No âmbito da saúde, no virar do século ou mais especificamente em 2001, a Organização Mundial de Saúde aprova, na 54ª Assembleia Mundial de Saúde (resolução WHA 54.21) o documento “Classificação Internacional de Funcionalidade, Incapacidade e Saúde” (ICF do acrónimo em inglês para International Classification of functioning) que substitui o anterior documento “Classificação Internacional de Deficiências, Incapacidades e Limitações” que tinha sido apresentado em 1976. Nesta alteração de nomenclatura e estrutura, também se propõe alterar a perspetiva da deficiência para a eficiência, ou seja, na avaliação da saúde ou da funcionalidade no campo da saúde, importa salientar o que as pessoas são capazes de fazer e não o que não são capazes de fazer. Esta classificação, diz o manual da OMS, é uma classificação de saúde e de domínios relacionados com a saúde. São “componentes da saúde”, dizem, enquanto a classificação da ICD proporciona um “diagnóstico” de doenças, de perturbações ou outras condições. ICF e ICD são complementares explica a OMS. Na continuação da narrativa anterior um exprime uma orientação negativa e a outra uma orientação positiva (OMS/ DGS, 2004).
A PP e a saúde
Dada a definição formal de saúde da OMS (estado de bem-estar físico, mental e social total e não apenas a ausência de doença ou incapacidade) ainda em vigor hoje, a PP e a saúde devem estar ligadas. De facto, a investigação tem-no mostrado. P.ex., Schmitt e Jüchtern (2001) salientam que o funcionamento psicológico positivo parece ser um dos indicadores mais importantes do bem-estar, o que vai em favor de uma perspetiva da PP. Marques et al, (2011) num estudo longitudinal verificou, dois anos depois, que as variáveis positivas se relacionavam de modo estatisticamente significativo com medidas de saúde mental e com a realização académica. Seligman (2002ª) diz que os objetivos da PP são contribuir para uma mudança na psicologia das preocupações unicamente com a reparação das coisas más da vida, mas para, também, construir a melhor qualidade da vida. A PP tem tido bastante aceitação no seio da psicologia em todo o mundo (Reppold et al., 2019).
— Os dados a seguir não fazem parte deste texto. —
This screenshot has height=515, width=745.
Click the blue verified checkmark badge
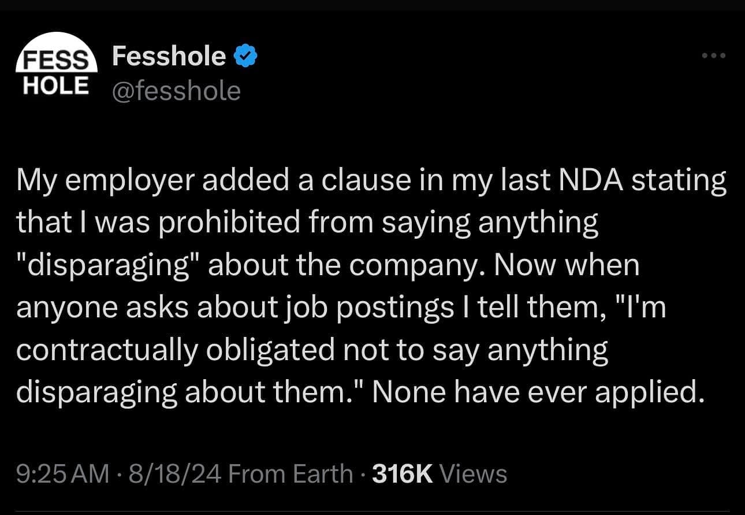pyautogui.click(x=245, y=57)
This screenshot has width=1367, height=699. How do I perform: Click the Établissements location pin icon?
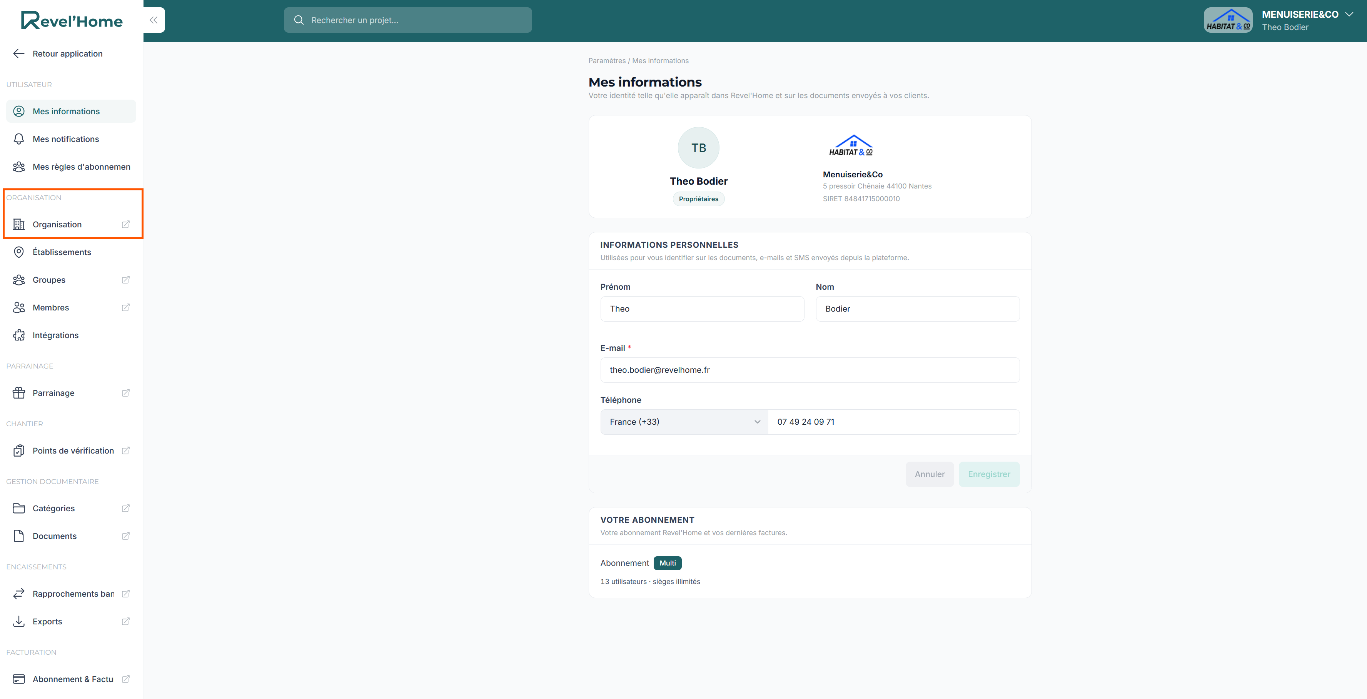(x=19, y=252)
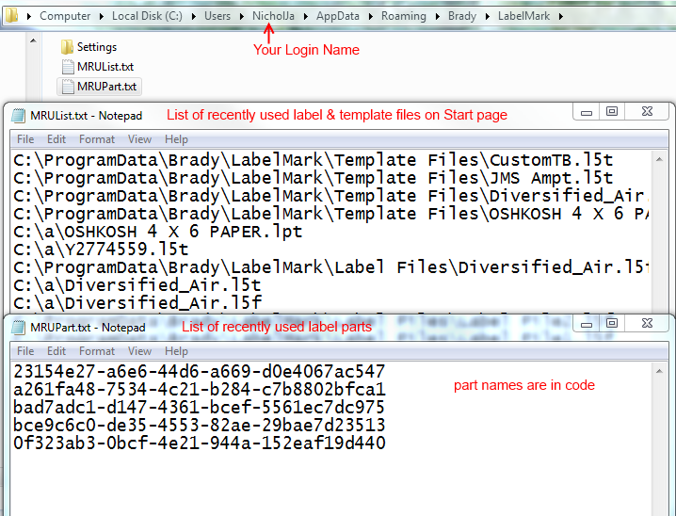
Task: Select the MRUList.txt file icon
Action: pos(67,67)
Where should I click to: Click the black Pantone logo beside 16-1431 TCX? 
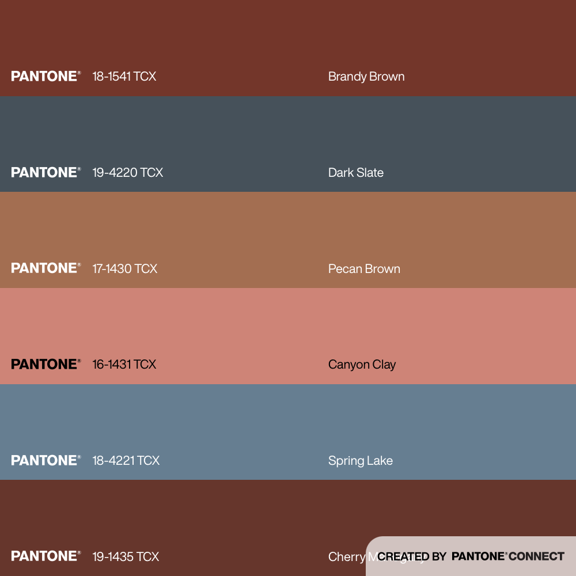click(46, 364)
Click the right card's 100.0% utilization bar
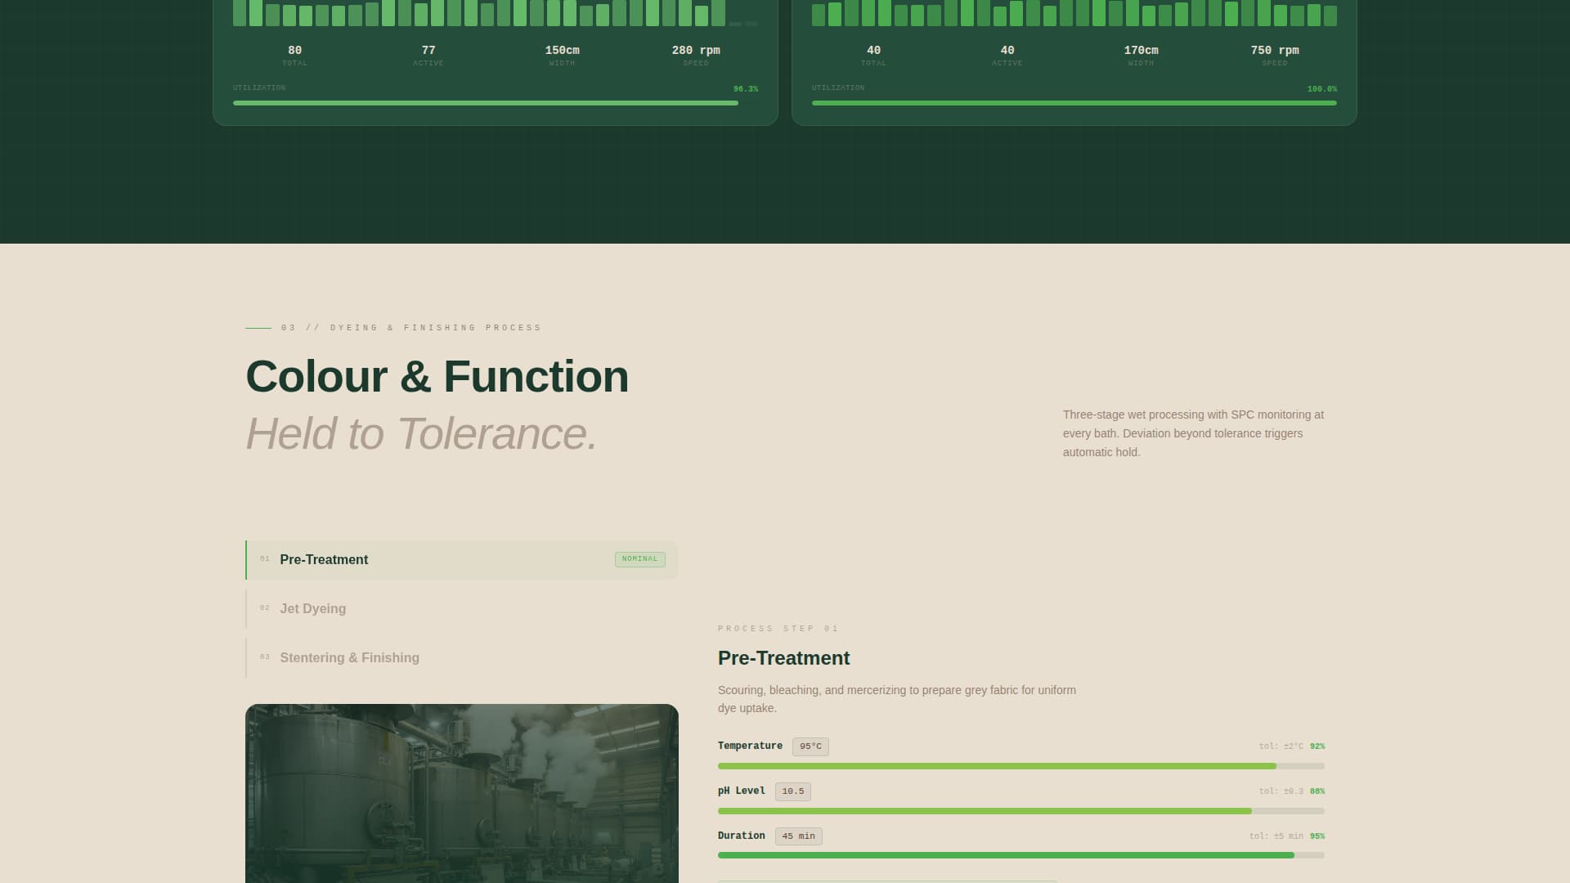Image resolution: width=1570 pixels, height=883 pixels. (x=1074, y=102)
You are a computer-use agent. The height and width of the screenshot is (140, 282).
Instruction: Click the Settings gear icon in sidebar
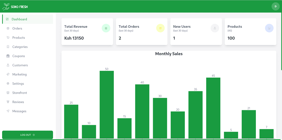click(x=8, y=84)
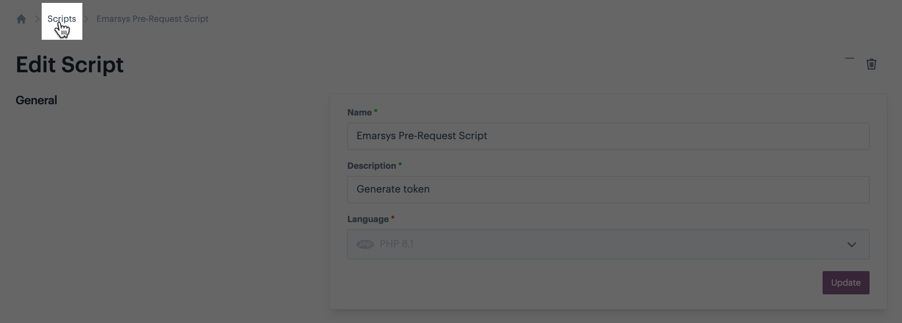Click the Update button

[846, 283]
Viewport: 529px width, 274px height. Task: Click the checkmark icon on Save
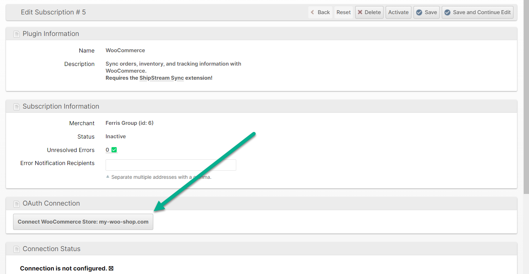pos(419,12)
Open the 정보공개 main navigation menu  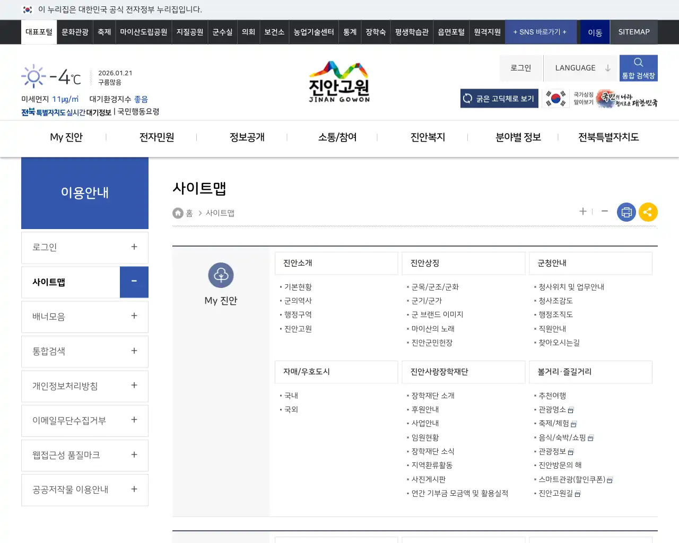247,137
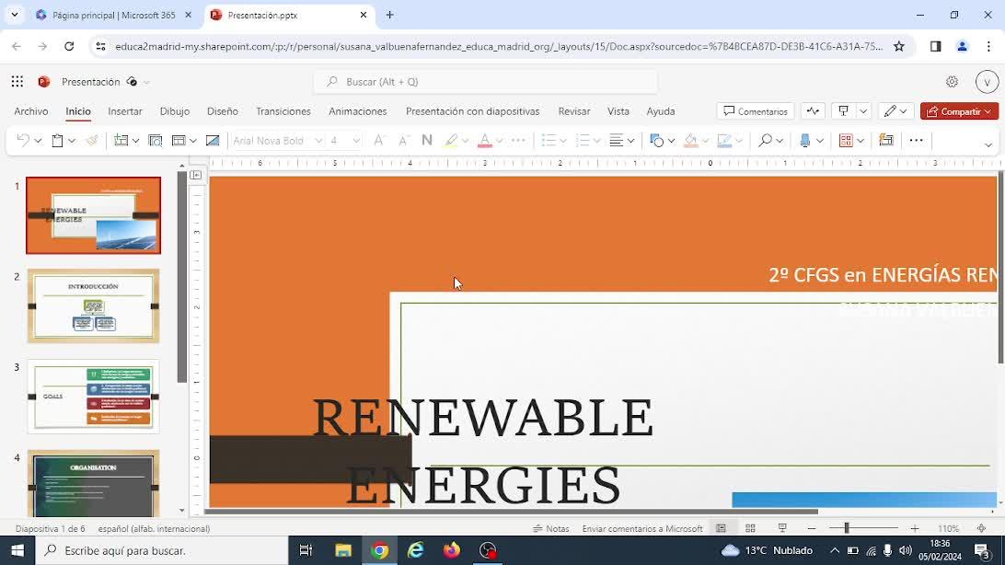Open the Archivo menu
Viewport: 1005px width, 565px height.
pyautogui.click(x=30, y=111)
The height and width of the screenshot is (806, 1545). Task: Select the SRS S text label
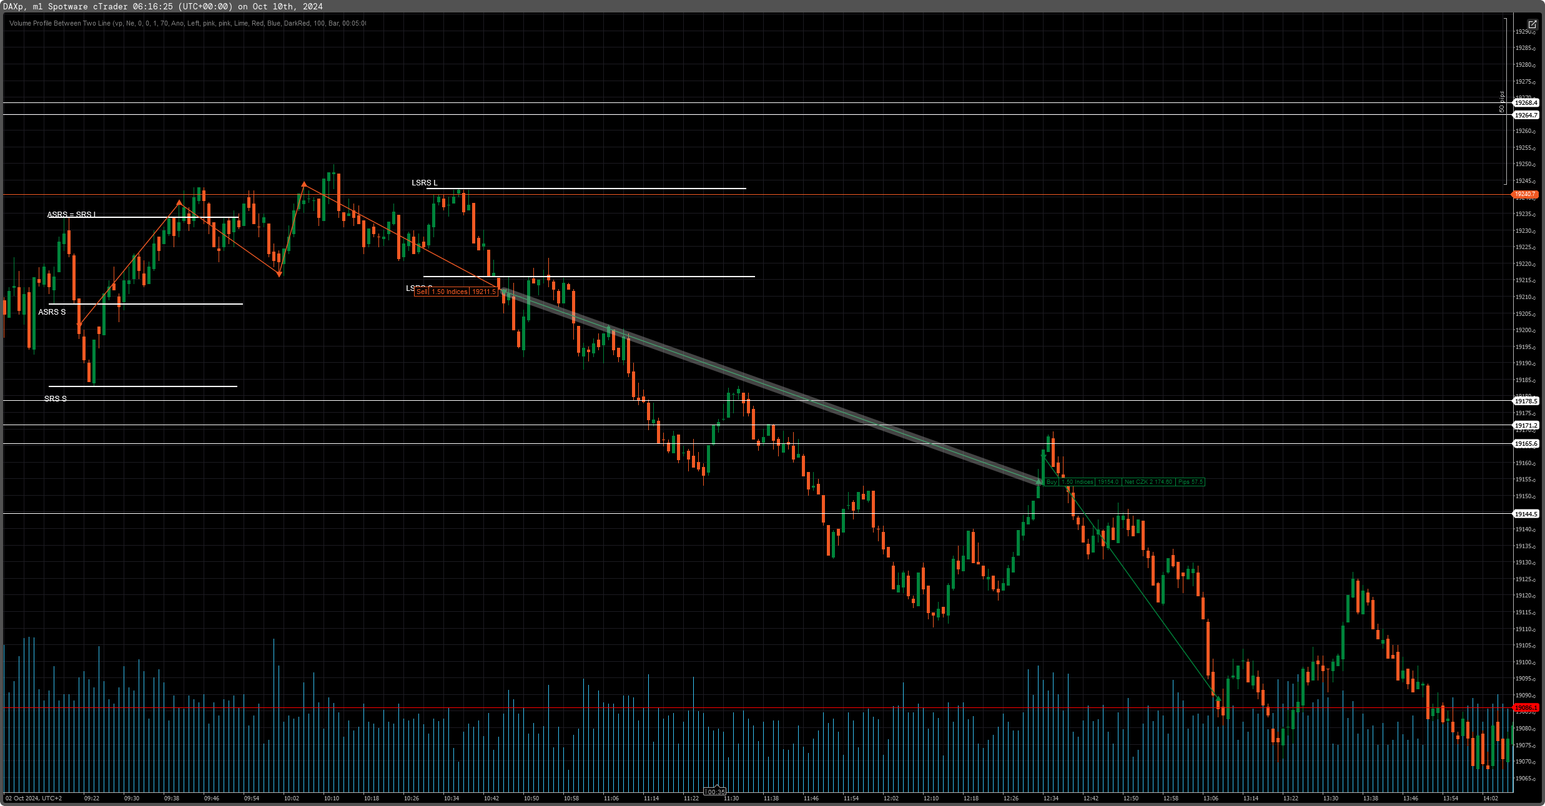(56, 399)
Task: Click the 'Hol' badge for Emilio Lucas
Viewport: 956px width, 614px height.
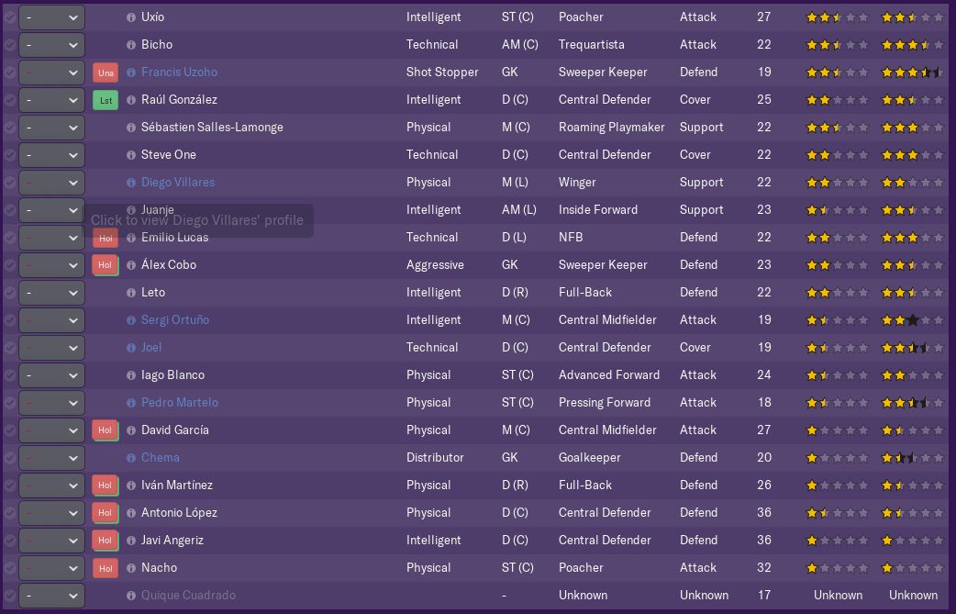Action: pyautogui.click(x=106, y=238)
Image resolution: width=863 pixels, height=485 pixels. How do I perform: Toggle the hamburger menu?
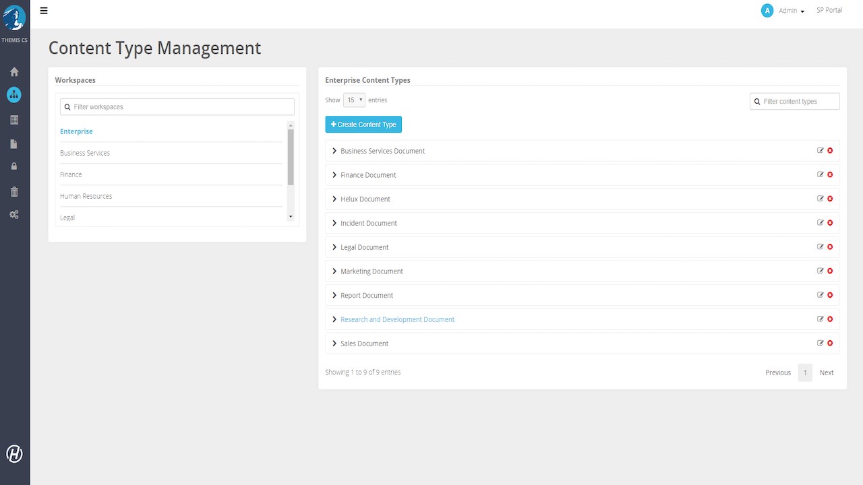[44, 11]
No documento fundador da PP Seligman e Csikszentmihalyi (2000) referem que “in the past decade, psychologists have become concerned with prevention” (p.7), e Seligman utiliza exatamente a mesma frase dois anos depois (2002ª, p.4). Num texto publicado em 2006, Pais Ribeiro comentava que esta afirmação pode parecer estranha para quem tem estado ligado à psicologia da saúde (PS) e reconhece, na definição clássica de PS de Mattarazzo (1980, 1982), que a prevenção das doenças é parte integrante do domínio da PS. De facto, recordando esta definição, a PS é o domínio da psicologia que recorre aos conhecimentos provenientes das diversas áreas da psicologia com vista à promoção e proteção da saúde, à prevenção e tratamento das doenças, à identificação da etiologia e diagnóstico relacionados com a saúde, com as doenças e disfunções associadas, à análise e melhoria do sistema de cuidados de saúde e ao aperfeiçoamento da política de saúde. Portanto não é verdade, como Seligman e Csikszentmihalyi referem que a psicologia se começou a interessar pela prevenção na última década do século XX.
A ideia de promoção da saúde e de prevenção das doenças destaca-se na década de 70 na Declaration of Alma‐Ata (1978), uma Conferência Internacional sobre os Cuidados de Saúde Primários, organizada pela Organização Mundial de Saúde, reunião que no século XX se tornou um marco no campo da saúde pública. Este documento, que também é um documento fundador, chama a atenção para a necessidade urgente dos governos, dos profissionais de saúde, e da comunidade em geral, darem importância aos cuidados de saúde primários, nomeadamente à promoção da saúde e à prevenção das doenças. Cerca de dez anos depois a OMS, na sequência da declaração de Alma-Ata, organiza em 1986 na cidade de Ottawa no Canadá, a The first International Conference on Health Promotion, que lança uma serie de ações dirigidas às organizações internacionais, aos governos nacionais e às comunidades locais para alcançar o objetivo da saúde para todos no ano 2000, que tinha sido proposto na conferência de Alma-Ata.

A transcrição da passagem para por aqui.